-- Material for the task follows --

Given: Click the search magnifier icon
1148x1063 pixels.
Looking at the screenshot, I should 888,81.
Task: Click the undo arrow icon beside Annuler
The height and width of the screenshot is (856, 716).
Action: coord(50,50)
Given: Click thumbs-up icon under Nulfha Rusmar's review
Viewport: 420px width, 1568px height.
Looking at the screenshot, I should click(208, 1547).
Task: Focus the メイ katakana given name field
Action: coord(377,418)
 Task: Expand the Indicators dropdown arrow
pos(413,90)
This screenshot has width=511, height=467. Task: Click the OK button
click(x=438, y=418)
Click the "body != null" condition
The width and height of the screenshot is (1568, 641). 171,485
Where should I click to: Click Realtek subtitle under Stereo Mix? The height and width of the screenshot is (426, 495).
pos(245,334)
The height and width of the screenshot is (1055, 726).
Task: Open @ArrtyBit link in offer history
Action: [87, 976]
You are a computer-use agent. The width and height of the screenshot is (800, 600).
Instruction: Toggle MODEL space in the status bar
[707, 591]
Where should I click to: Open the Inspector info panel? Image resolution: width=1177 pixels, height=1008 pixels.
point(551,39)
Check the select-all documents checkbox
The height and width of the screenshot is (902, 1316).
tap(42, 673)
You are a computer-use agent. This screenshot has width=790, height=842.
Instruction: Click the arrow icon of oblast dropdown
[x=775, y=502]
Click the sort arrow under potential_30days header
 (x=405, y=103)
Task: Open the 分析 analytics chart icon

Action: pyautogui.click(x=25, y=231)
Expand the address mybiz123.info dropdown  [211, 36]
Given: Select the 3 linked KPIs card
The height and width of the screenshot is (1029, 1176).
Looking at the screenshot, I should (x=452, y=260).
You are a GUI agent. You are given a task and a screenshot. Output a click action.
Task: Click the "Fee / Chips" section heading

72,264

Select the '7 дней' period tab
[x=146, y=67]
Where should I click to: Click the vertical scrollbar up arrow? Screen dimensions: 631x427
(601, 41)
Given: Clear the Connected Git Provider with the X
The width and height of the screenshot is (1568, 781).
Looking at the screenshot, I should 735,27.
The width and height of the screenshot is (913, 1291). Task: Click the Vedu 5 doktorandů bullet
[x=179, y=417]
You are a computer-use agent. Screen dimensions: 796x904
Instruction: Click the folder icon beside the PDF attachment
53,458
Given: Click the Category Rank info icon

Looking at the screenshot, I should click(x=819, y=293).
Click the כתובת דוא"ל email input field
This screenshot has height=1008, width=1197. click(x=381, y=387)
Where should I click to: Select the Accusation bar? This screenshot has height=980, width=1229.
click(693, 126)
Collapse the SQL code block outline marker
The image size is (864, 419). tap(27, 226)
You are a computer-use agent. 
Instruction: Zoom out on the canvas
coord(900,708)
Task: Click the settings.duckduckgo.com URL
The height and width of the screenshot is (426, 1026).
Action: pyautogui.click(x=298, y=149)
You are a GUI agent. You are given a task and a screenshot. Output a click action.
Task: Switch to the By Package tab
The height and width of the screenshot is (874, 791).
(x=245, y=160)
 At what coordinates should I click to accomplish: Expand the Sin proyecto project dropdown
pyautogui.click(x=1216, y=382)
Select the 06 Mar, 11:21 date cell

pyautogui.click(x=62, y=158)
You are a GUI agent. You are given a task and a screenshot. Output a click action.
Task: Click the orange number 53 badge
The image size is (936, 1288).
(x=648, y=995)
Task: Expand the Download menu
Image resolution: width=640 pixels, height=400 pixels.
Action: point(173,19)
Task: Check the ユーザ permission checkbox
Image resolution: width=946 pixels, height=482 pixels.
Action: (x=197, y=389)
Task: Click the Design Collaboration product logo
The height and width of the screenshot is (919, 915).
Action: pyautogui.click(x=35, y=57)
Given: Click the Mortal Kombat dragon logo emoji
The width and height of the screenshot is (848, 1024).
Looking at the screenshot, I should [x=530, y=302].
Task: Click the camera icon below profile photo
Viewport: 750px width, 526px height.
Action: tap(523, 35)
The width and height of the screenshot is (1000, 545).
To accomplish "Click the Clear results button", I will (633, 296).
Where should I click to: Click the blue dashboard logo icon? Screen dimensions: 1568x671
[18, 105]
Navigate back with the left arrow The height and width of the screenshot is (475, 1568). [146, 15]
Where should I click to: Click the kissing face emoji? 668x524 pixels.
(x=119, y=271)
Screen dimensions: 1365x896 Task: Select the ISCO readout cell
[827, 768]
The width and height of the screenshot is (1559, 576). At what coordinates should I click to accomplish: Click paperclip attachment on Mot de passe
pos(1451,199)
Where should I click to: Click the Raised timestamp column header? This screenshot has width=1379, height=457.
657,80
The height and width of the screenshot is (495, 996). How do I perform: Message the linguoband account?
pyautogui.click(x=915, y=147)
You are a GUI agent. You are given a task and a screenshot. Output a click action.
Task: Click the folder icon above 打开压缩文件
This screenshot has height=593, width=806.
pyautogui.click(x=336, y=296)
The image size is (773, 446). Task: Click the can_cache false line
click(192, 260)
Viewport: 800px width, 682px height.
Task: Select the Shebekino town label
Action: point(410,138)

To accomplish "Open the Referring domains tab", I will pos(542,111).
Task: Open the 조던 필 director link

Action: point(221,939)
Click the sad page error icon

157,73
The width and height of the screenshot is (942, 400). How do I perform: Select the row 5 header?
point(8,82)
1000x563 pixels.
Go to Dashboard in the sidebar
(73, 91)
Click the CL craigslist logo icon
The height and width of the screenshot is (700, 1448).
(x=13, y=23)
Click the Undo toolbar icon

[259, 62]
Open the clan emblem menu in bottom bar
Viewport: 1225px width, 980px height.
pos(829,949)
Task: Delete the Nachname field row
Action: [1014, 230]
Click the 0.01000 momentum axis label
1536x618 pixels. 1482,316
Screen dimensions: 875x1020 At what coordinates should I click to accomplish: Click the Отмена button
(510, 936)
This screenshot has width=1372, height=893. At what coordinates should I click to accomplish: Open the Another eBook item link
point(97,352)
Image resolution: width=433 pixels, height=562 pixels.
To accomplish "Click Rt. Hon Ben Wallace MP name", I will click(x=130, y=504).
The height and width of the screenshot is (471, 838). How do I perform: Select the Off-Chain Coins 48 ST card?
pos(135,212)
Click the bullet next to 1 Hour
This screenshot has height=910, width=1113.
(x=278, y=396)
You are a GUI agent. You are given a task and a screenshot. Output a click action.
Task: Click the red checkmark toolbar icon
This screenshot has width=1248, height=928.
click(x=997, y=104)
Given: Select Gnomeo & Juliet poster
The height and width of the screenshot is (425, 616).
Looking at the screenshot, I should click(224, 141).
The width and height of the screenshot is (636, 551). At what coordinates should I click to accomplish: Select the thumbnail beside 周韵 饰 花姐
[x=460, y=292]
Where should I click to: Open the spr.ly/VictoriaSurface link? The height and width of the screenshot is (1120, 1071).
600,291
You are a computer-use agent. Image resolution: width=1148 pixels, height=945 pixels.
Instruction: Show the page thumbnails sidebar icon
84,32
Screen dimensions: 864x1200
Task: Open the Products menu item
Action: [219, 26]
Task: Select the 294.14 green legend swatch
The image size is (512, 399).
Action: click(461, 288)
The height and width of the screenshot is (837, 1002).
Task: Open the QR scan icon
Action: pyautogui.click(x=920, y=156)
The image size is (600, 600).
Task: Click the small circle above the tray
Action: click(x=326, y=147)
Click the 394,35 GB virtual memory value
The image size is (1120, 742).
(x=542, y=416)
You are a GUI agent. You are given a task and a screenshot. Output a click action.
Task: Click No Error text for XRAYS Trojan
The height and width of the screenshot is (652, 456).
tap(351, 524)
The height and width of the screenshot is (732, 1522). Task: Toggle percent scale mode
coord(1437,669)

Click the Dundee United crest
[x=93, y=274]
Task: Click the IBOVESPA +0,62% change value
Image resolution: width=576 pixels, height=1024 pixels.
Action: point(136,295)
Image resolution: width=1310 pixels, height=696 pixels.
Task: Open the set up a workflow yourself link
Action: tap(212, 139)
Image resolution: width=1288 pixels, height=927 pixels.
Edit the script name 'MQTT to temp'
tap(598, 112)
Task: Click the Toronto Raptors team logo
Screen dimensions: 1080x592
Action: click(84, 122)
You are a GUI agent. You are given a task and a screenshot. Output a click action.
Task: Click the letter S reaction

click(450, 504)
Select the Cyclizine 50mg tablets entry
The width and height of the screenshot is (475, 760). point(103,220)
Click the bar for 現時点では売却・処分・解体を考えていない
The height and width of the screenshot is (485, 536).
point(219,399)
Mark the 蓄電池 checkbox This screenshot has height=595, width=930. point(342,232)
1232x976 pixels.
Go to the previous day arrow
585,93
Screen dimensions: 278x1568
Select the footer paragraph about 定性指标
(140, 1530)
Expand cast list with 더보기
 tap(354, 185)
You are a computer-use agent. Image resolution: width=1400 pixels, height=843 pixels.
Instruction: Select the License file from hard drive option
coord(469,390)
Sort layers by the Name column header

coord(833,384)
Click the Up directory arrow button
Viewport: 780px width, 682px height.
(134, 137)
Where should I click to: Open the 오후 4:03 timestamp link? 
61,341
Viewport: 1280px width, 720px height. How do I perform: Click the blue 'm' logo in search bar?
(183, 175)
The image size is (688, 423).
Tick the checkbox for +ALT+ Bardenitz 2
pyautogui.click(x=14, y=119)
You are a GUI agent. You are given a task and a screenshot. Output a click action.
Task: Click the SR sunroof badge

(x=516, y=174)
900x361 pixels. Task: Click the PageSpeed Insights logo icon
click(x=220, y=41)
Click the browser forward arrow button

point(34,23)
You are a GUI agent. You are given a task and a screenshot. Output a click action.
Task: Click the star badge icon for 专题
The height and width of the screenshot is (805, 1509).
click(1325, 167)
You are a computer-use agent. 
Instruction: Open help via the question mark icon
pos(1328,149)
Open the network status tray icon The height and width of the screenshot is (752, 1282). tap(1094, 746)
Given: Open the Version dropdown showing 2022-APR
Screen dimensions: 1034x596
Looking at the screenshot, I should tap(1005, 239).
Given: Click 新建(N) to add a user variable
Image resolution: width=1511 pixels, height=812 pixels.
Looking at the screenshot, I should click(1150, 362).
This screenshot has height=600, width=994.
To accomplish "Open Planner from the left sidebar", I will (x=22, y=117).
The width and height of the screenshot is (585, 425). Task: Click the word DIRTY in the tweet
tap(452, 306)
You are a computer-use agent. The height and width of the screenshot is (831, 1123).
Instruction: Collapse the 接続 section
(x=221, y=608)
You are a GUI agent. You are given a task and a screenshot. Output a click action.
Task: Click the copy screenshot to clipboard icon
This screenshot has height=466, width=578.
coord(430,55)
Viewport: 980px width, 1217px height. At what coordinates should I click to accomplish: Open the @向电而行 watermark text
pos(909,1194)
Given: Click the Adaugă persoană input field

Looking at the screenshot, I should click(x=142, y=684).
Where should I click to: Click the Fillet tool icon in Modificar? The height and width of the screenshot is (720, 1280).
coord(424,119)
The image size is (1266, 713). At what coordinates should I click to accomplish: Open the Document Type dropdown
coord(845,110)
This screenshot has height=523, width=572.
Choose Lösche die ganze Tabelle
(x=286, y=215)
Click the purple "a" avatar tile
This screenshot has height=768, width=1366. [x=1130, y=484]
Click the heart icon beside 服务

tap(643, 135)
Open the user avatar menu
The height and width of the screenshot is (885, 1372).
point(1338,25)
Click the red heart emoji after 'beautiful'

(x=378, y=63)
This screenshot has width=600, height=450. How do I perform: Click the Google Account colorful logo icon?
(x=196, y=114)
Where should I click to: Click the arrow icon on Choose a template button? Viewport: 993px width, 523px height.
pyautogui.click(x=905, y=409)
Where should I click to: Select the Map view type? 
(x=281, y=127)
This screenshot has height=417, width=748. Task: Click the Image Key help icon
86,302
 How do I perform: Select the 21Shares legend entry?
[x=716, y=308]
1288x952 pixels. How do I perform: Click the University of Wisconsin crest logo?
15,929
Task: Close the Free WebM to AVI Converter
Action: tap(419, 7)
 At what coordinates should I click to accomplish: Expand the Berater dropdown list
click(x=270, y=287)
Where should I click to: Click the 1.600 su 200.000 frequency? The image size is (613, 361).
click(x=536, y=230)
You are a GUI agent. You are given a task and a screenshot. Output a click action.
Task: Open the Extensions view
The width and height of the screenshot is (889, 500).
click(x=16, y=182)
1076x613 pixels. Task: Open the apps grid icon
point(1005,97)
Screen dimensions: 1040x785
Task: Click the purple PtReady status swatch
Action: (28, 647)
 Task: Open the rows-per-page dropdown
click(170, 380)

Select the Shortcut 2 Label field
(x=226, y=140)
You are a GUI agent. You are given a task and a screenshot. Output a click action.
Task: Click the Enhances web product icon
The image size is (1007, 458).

-- Material for the task concluded --

* [What needs to be done] Using the records above, report each line with the string "user".

* [Response to this task]
Given: Click 新建(N) to add a user variable
Open the user avatar menu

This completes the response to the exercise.